• _Activity_: Each line of the data below should be repeated exactly.

• _Raw data_:
======

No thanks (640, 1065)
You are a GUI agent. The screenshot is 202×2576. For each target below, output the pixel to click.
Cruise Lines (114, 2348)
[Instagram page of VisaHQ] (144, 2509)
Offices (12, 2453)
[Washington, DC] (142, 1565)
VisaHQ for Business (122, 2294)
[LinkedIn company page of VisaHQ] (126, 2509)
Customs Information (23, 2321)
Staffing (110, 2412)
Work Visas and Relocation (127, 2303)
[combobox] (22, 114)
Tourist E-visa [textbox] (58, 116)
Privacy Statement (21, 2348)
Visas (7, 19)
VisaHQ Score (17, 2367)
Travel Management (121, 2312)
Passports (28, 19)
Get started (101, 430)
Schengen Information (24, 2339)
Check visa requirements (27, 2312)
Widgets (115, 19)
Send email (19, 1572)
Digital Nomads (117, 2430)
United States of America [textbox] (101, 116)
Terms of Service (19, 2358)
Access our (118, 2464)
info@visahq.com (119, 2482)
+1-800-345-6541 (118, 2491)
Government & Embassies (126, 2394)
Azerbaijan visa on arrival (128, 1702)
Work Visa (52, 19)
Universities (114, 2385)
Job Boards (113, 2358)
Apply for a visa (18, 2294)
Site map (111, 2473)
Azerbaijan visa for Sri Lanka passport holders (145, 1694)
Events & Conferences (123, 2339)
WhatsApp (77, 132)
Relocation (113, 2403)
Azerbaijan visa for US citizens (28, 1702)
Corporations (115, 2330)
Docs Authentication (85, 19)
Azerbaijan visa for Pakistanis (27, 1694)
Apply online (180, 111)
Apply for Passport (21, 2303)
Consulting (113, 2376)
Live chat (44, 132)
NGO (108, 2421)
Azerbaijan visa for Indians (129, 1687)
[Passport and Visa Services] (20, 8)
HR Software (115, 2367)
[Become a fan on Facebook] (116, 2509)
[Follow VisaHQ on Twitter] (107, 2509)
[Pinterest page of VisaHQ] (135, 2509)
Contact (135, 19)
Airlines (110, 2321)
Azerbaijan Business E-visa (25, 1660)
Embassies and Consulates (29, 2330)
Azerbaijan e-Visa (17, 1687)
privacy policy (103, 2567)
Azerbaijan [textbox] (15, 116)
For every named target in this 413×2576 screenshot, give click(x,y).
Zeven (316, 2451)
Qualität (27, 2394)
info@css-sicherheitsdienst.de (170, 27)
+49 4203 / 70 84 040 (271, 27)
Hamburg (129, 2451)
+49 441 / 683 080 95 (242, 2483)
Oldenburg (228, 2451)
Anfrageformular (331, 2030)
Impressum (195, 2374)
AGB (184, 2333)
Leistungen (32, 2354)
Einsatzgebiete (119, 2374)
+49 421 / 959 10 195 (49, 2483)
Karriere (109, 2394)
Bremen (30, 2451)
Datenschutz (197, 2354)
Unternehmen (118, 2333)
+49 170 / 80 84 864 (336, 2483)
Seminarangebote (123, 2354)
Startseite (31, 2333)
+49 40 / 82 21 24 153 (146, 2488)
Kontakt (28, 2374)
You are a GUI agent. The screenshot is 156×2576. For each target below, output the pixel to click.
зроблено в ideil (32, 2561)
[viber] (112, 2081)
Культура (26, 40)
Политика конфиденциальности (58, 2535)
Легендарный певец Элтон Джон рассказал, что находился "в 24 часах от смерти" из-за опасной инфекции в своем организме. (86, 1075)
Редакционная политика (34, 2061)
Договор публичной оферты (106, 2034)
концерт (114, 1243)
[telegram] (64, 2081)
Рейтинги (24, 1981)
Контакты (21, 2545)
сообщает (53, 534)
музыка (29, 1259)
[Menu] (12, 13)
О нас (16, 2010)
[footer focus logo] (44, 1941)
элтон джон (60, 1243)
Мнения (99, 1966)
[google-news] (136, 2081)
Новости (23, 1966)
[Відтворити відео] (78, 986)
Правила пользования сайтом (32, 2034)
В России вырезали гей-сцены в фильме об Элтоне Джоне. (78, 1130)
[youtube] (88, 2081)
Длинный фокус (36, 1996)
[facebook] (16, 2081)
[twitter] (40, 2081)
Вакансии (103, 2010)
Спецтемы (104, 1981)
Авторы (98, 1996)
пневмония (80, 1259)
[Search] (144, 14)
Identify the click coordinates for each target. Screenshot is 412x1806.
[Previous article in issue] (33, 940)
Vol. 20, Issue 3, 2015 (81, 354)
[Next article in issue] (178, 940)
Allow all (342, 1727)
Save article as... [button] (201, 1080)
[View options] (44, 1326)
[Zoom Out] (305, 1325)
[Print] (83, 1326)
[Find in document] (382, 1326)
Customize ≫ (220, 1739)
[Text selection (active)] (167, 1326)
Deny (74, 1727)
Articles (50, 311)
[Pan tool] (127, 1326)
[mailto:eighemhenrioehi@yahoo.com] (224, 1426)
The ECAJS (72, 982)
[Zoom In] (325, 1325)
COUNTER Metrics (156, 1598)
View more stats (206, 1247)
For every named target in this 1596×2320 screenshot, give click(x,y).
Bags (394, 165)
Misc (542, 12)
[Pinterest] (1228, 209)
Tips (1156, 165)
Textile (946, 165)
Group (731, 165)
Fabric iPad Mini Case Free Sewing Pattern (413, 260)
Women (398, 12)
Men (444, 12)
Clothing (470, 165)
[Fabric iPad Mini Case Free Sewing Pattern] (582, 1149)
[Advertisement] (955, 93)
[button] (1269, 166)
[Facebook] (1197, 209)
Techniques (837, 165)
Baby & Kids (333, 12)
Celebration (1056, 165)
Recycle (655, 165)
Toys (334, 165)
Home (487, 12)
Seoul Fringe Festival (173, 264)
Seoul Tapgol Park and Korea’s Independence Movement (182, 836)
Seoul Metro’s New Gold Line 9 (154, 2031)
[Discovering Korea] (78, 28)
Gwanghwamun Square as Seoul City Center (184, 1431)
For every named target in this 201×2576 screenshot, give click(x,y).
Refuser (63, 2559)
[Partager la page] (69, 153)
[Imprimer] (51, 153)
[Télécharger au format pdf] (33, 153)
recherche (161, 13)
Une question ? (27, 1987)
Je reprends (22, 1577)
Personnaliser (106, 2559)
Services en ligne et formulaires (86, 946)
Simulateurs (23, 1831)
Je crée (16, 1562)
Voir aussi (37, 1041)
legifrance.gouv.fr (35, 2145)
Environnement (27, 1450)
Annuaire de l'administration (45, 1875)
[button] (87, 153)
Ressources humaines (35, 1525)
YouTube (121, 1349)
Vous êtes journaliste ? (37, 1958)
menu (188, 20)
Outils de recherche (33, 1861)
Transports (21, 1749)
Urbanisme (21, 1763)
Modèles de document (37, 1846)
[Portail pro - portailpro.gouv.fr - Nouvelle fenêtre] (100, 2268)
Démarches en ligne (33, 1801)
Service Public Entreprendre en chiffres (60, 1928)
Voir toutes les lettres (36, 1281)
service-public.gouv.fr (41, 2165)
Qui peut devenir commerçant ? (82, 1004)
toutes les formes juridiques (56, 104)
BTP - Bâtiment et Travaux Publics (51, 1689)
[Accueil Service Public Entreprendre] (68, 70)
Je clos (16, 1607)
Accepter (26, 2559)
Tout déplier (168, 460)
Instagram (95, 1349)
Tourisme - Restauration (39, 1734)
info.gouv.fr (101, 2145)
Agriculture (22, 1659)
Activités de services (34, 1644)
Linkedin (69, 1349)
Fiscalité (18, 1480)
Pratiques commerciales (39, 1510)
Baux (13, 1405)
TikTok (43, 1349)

======

• _Reply to the exercise_:
No thanks (640, 1065)
You are a GUI agent. The screenshot is 202×2576. For each target below, output the pixel to click.
Cruise Lines (114, 2348)
[Instagram page of VisaHQ] (144, 2509)
Offices (12, 2453)
[Washington, DC] (142, 1565)
VisaHQ for Business (122, 2294)
[LinkedIn company page of VisaHQ] (126, 2509)
Customs Information (23, 2321)
Staffing (110, 2412)
Work Visas and Relocation (127, 2303)
[combobox] (22, 114)
Tourist E-visa [textbox] (58, 116)
Privacy Statement (21, 2348)
Visas (7, 19)
VisaHQ Score (17, 2367)
Travel Management (121, 2312)
Passports (28, 19)
Get started (101, 430)
Schengen Information (24, 2339)
Check visa requirements (27, 2312)
Widgets (115, 19)
Send email (19, 1572)
Digital Nomads (117, 2430)
United States of America [textbox] (101, 116)
Terms of Service (19, 2358)
Access our (118, 2464)
info@visahq.com (119, 2482)
+1-800-345-6541 (118, 2491)
Government & Embassies (126, 2394)
Azerbaijan visa on arrival (128, 1702)
Work Visa (52, 19)
Universities (114, 2385)
Job Boards (113, 2358)
Apply for a visa (18, 2294)
Site map (111, 2473)
Azerbaijan visa for Sri Lanka passport holders (145, 1694)
Events & Conferences (123, 2339)
WhatsApp (77, 132)
Relocation (113, 2403)
Azerbaijan visa for US citizens (28, 1702)
Corporations (115, 2330)
Docs Authentication (85, 19)
Azerbaijan visa for Pakistanis (27, 1694)
Apply online (180, 111)
Apply for Passport (21, 2303)
Consulting (113, 2376)
Live chat (44, 132)
NGO (108, 2421)
Azerbaijan visa for Indians (129, 1687)
[Passport and Visa Services] (20, 8)
HR Software (115, 2367)
[Become a fan on Facebook] (116, 2509)
[Follow VisaHQ on Twitter] (107, 2509)
[Pinterest page of VisaHQ] (135, 2509)
Contact (135, 19)
Airlines (110, 2321)
Azerbaijan Business E-visa (25, 1660)
Embassies and Consulates (29, 2330)
Azerbaijan e-Visa (17, 1687)
privacy policy (103, 2567)
Azerbaijan [textbox] (15, 116)
For every named target in this 413×2576 screenshot, give click(x,y).
Zeven (316, 2451)
Qualität (27, 2394)
info@css-sicherheitsdienst.de (170, 27)
+49 4203 / 70 84 040 (271, 27)
Hamburg (129, 2451)
+49 441 / 683 080 95 (242, 2483)
Oldenburg (228, 2451)
Anfrageformular (331, 2030)
Impressum (195, 2374)
AGB (184, 2333)
Leistungen (32, 2354)
Einsatzgebiete (119, 2374)
+49 421 / 959 10 195 (49, 2483)
Karriere (109, 2394)
Bremen (30, 2451)
Datenschutz (197, 2354)
Unternehmen (118, 2333)
+49 170 / 80 84 864 (336, 2483)
Seminarangebote (123, 2354)
Startseite (31, 2333)
+49 40 / 82 21 24 153 (146, 2488)
Kontakt (28, 2374)
You are a GUI agent. The screenshot is 156×2576. For each target below, output the pixel to click.
зроблено в ideil (32, 2561)
[viber] (112, 2081)
Культура (26, 40)
Политика конфиденциальности (58, 2535)
Легендарный певец Элтон Джон рассказал, что находился "в 24 часах от смерти" из-за опасной инфекции в своем организме. (86, 1075)
Редакционная политика (34, 2061)
Договор публичной оферты (106, 2034)
концерт (114, 1243)
[telegram] (64, 2081)
Рейтинги (24, 1981)
Контакты (21, 2545)
сообщает (53, 534)
музыка (29, 1259)
[Menu] (12, 13)
О нас (16, 2010)
[footer focus logo] (44, 1941)
элтон джон (60, 1243)
Мнения (99, 1966)
[google-news] (136, 2081)
Новости (23, 1966)
[Відтворити відео] (78, 986)
Правила пользования сайтом (32, 2034)
В России вырезали гей-сцены в фильме об Элтоне Джоне. (78, 1130)
[youtube] (88, 2081)
Длинный фокус (36, 1996)
[facebook] (16, 2081)
[twitter] (40, 2081)
Вакансии (103, 2010)
Спецтемы (104, 1981)
Авторы (98, 1996)
пневмония (80, 1259)
[Search] (144, 14)
Identify the click coordinates for each target. Screenshot is 412x1806.
[Previous article in issue] (33, 940)
Vol. 20, Issue 3, 2015 (81, 354)
[Next article in issue] (178, 940)
Allow all (342, 1727)
Save article as... [button] (201, 1080)
[View options] (44, 1326)
[Zoom Out] (305, 1325)
[Print] (83, 1326)
[Find in document] (382, 1326)
Customize ≫ (220, 1739)
[Text selection (active)] (167, 1326)
Deny (74, 1727)
Articles (50, 311)
[Pan tool] (127, 1326)
[mailto:eighemhenrioehi@yahoo.com] (224, 1426)
The ECAJS (72, 982)
[Zoom In] (325, 1325)
COUNTER Metrics (156, 1598)
View more stats (206, 1247)
For every named target in this 1596×2320 screenshot, give click(x,y).
Bags (394, 165)
Misc (542, 12)
[Pinterest] (1228, 209)
Tips (1156, 165)
Textile (946, 165)
Group (731, 165)
Fabric iPad Mini Case Free Sewing Pattern (413, 260)
Women (398, 12)
Men (444, 12)
Clothing (470, 165)
[Fabric iPad Mini Case Free Sewing Pattern] (582, 1149)
[Advertisement] (955, 93)
[button] (1269, 166)
[Facebook] (1197, 209)
Techniques (837, 165)
Baby & Kids (333, 12)
Celebration (1056, 165)
Recycle (655, 165)
Toys (334, 165)
Home (487, 12)
Seoul Fringe Festival (173, 264)
Seoul Tapgol Park and Korea’s Independence Movement (182, 836)
Seoul Metro’s New Gold Line 9 (154, 2031)
[Discovering Korea] (78, 28)
Gwanghwamun Square as Seoul City Center (184, 1431)
For every named target in this 201×2576 screenshot, give click(x,y).
Refuser (63, 2559)
[Partager la page] (69, 153)
[Imprimer] (51, 153)
[Télécharger au format pdf] (33, 153)
recherche (161, 13)
Une question ? (27, 1987)
Je reprends (22, 1577)
Personnaliser (106, 2559)
Services en ligne et formulaires (86, 946)
Simulateurs (23, 1831)
Je crée (16, 1562)
Voir aussi (37, 1041)
legifrance.gouv.fr (35, 2145)
Environnement (27, 1450)
Annuaire de l'administration (45, 1875)
[button] (87, 153)
Ressources humaines (35, 1525)
YouTube (121, 1349)
Vous êtes journaliste ? (37, 1958)
menu (188, 20)
Outils de recherche (33, 1861)
Transports (21, 1749)
Urbanisme (21, 1763)
Modèles de document (37, 1846)
[Portail pro - portailpro.gouv.fr - Nouvelle fenêtre] (100, 2268)
Démarches en ligne (33, 1801)
Service Public Entreprendre en chiffres (60, 1928)
Voir toutes les lettres (36, 1281)
service-public.gouv.fr (41, 2165)
Qui peut devenir commerçant ? (82, 1004)
toutes les formes juridiques (56, 104)
BTP - Bâtiment et Travaux Publics (51, 1689)
[Accueil Service Public Entreprendre] (68, 70)
Je clos (16, 1607)
Accepter (26, 2559)
Tout déplier (168, 460)
Instagram (95, 1349)
Tourisme - Restauration (39, 1734)
info.gouv.fr (101, 2145)
Agriculture (22, 1659)
Activités de services (34, 1644)
Linkedin (69, 1349)
Fiscalité (18, 1480)
Pratiques commerciales (39, 1510)
Baux (13, 1405)
TikTok (43, 1349)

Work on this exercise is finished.